En el prólogo Ortiz anticipa un miedo vinculado con la idea de que digan que “se repite”. “Tengo cierto prurito interno de que cada libro debe ser enteramente distinto al anterior –admite el poeta a Página/12–. Aníbal Jarkowski me decía que muchos escritores lo que han hecho es plantear un universo propio. Quizá son prejuicios que vienen de cierta cosa vanguardista. El temor a que te digan: ‘Esto que hiciste acá ya lo leímos’. Es un temor humano, ¿no?”

–La pregunta sería entonces quién dijo que hay que escribir libros completamente distintos. ¿Está escrito en alguna parte?

> **Tareas propuestas**
1. Enumera todos los nombres propios que aparecen en el fragmento sobre Ortiz.
2. Reproduce textualmente el tramo del fragmento sobre Ortiz que va desde "En el prólogo" hasta "en alguna parte?".
3. Prosigue el fragmento sobre Ortiz a partir de su última oración.

> **Líneas proporcionadas**
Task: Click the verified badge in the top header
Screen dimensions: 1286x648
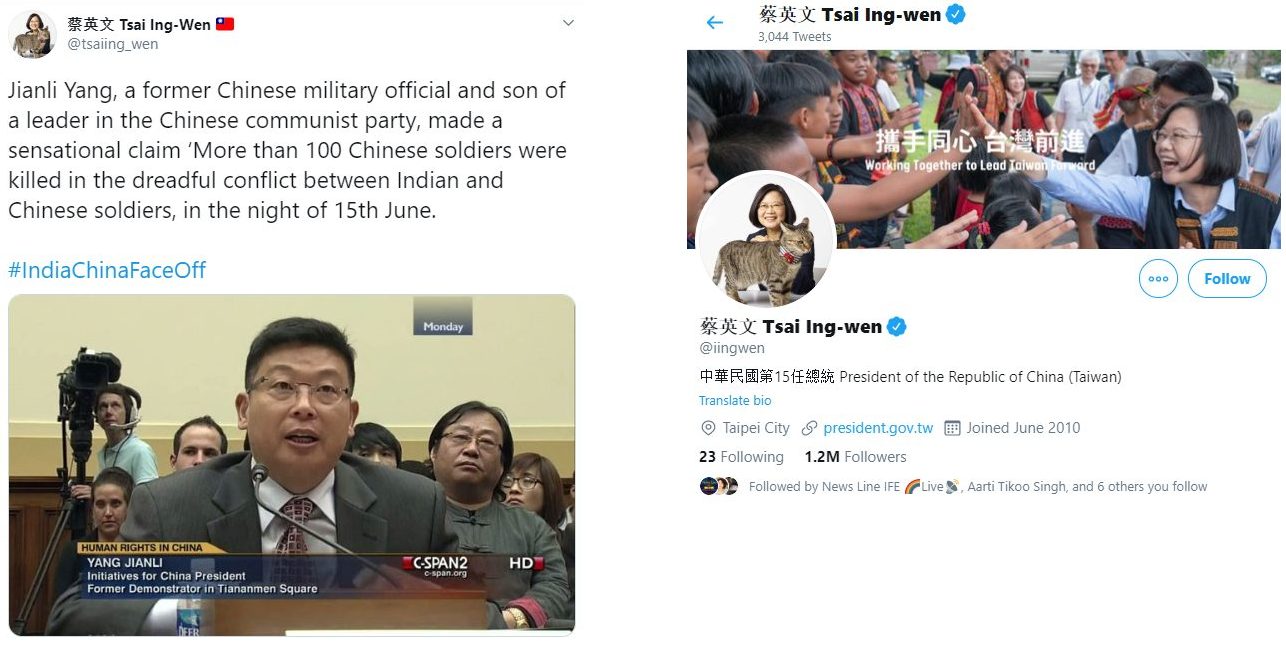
* * *
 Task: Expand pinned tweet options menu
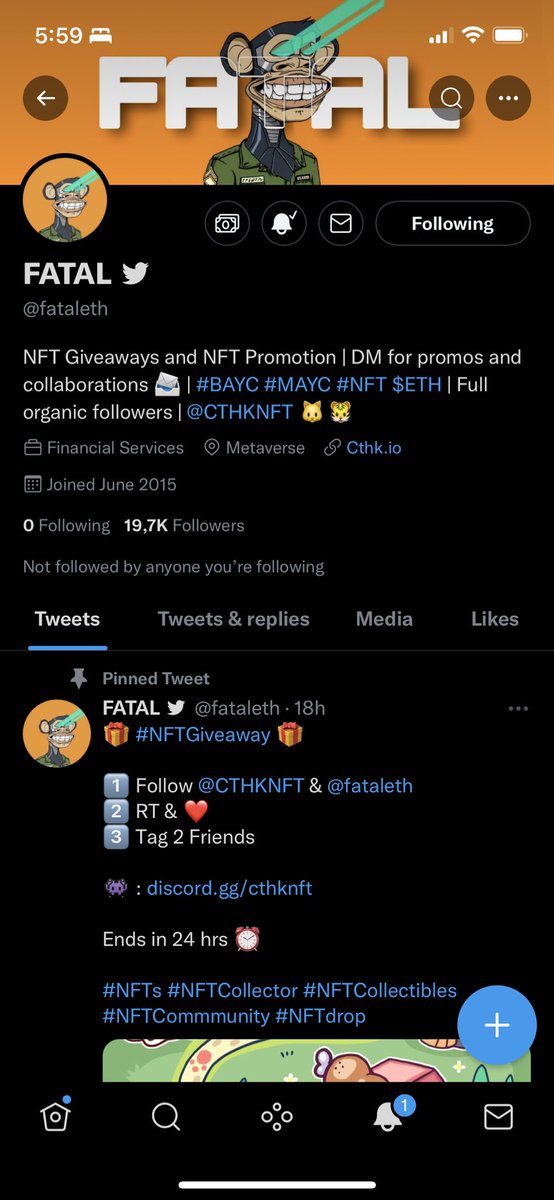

> **Respuestas**
1. Ortiz, Página/12, Aníbal Jarkowski

2.
En el prólogo Ortiz anticipa un miedo vinculado con la idea de que digan que “se repite”. “Tengo cierto prurito interno de que cada libro debe ser enteramente distinto al anterior –admite el poeta a Página/12–. Aníbal Jarkowski me decía que muchos escritores lo que han hecho es plantear un universo propio. Quizá son prejuicios que vienen de cierta cosa vanguardista. El temor a que te digan: ‘Esto que hiciste acá ya lo leímos’. Es un temor humano, ¿no?”

–La pregunta sería entonces quién dijo que hay que escribir libros completamente distintos. ¿Está escrito en alguna parte?

3.
–Exacto. Está muy bien lo que planteás, ¿de dónde vienen esos mandatos? ¿Son mandatos que uno se autoimpone, los dijo alguien, o son residuos de determinadas reseñas o comentarios que uno ha oído, de cosas que quedan como flotando en el aire? Uno tiene un núcleo de obsesiones que hay que respetar hasta que sean productivas. Hasta que uno sienta que todavía tiene algunas cosas para decir y que no sea una mera cuestión de poner en funcionamiento una maquinita que siga tirando textos en serie. El temor siempre está en el proceso fordista de producción literaria (risas).

–En este volumen hay una preocupación por el tiempo. ¿Cuándo empieza esta preocupación?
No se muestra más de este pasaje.